Designing an Impactful Project
Schwartz designed her EJW Fellowship to fill a specific need recognized by PLA attorneys: advocacy on behalf of domestic violence survivors whose abusers have sought to use child welfare and child custody proceedings against them, as a manner of abuse and control.
“Abusers can often use child welfare reports and claims of child abuse to re-victimize their partners. They can use that as a form of control, abuse, and power over their partners,” Schwartz explained. “Also, if the child is either being subjected to domestic abuse at the hands of the one parent, or if the child is present when one parent is abusing the other parent, the survivor of domestic abuse can actually be held to be abusing or neglecting their child, which ends up furthering the cycle of abuse and victimization.”
To help mitigate this issue and advocate on behalf of parents who have experienced domestic abuse, Schwartz’s Fellowship involves a mix of both direct service and strategic education.
First, Schwartz will spend a portion of her time at the Family Court Help Center providing legal assistance on a walk-in basis to parents involved in legal proceedings at the court. In addition to answering questions and providing information on an ad-hoc basis, Schwartz will also be taking on some of those parents as clients and representing them in their child custody proceedings.
“When I represent parents in court, I will be able to shed light and really advocate on the issues related to their experiences in child welfare court and explain to judges, in a trauma-informed and systems-informed way, how an abuser uses the child welfare system and the custody system to maintain power and control over the other parent,” Schwartz said.
As an additional attorney in the space, Schwartz noted that she is excited to build on the important work already being done at the Family Court Help Center and hopes that her presence will help to expand access to justice for the many busy and low-income parents who have very limited time in their schedules to come to family court and take care of matters in which their families are involved.
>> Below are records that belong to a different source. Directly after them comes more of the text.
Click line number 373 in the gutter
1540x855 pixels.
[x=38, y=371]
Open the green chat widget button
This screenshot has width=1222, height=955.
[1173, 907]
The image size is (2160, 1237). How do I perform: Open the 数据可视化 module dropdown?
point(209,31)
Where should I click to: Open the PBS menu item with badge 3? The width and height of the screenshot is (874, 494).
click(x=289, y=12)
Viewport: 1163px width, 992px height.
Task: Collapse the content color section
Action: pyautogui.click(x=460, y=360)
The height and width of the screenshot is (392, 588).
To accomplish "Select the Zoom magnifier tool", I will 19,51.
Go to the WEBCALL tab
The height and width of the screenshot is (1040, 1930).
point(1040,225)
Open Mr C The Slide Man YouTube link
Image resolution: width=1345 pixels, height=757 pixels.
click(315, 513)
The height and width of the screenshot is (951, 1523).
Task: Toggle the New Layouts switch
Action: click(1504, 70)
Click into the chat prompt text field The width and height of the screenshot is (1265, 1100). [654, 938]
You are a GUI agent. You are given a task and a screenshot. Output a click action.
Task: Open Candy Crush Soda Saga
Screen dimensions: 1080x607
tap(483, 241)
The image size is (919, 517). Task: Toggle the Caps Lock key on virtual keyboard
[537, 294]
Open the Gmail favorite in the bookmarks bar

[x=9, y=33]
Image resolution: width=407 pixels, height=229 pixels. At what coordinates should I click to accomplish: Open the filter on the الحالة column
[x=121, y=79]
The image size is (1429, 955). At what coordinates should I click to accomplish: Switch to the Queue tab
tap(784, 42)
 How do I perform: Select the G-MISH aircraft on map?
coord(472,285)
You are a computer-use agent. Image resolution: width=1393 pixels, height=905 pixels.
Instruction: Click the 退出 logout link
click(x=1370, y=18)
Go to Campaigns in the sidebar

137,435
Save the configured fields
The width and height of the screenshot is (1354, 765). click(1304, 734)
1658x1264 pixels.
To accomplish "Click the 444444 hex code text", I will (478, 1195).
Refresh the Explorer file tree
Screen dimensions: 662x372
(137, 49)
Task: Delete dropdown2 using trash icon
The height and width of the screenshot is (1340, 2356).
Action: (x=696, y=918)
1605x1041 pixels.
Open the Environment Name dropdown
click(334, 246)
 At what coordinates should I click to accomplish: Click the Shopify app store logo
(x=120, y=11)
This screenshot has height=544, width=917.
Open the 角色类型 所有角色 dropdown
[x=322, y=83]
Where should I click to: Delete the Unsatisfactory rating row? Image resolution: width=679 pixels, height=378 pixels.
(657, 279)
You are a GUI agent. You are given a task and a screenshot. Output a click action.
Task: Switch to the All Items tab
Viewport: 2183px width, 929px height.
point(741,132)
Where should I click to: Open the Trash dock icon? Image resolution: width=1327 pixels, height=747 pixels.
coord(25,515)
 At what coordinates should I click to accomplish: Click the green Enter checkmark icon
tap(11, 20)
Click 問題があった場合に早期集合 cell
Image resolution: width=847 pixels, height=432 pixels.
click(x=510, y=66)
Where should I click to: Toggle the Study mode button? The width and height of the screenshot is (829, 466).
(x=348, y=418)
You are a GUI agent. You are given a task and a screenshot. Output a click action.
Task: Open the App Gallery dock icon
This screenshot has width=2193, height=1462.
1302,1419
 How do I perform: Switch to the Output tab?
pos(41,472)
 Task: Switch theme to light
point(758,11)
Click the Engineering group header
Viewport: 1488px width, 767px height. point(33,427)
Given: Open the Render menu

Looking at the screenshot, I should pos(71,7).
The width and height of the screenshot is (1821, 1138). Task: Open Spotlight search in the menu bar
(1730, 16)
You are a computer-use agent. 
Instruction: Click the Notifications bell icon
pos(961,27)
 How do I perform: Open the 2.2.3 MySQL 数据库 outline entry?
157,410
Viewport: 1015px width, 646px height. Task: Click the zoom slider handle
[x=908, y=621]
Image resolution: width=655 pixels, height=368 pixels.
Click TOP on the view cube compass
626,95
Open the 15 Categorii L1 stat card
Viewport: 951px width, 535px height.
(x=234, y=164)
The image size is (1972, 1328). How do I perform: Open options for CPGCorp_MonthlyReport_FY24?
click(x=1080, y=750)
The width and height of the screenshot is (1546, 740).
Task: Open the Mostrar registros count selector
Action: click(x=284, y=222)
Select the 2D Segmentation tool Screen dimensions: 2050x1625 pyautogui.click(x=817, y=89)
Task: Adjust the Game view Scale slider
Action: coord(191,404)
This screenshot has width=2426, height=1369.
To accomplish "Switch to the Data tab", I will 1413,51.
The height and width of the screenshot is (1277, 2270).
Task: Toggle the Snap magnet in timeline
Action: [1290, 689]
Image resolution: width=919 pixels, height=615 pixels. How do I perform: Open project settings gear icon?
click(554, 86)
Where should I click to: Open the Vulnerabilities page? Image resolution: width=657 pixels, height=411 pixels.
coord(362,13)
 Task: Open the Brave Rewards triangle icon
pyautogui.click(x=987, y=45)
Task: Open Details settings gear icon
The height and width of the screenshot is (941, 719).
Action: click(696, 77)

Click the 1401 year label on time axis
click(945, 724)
Her caseload will also be comprised of referrals from other legal and community organizations and PLA’s intake line.
“Marissa’s Fellowship is an amazing opportunity to expand our services to families who will greatly benefit from representation,” said Leslie Allen, Supervising Attorney in PLA’s Family Law Unit. “Marissa has spent her law school career devoted to helping families, and we could not be more happy to welcome her as an attorney.”
Schwartz will also develop informative materials that serve to educate attorneys, community members, and judges about the intersections of domestic abuse, the child welfare system, and family law.
“I’m excited to develop materials to help parents in the community who are survivors of domestic violence and have prior involvement in the child welfare system to understand how that impacts their child custody case,” Schwartz said. “I’m also excited to plan events with community partners to meet parents in their neighborhoods to talk about these issues.”
As she prepares to embark on this Fellowship, Schwartz reflected on the many people within and surrounding Penn’s community who supported her along her journey.
“I wouldn’t have been able to do this without the support of my mentors in the clinics, my supervisors at PLA who supported me and agreed to do this project, the upperclassmen and alumni who spent their time giving me advice and helping me prepare for interviews, the faculty and staff at Penn, and my family,” Schwartz said. “I have so much gratitude for everyone who has helped me to prepare for this and learn and get here. It was definitely an effort of many, many people.”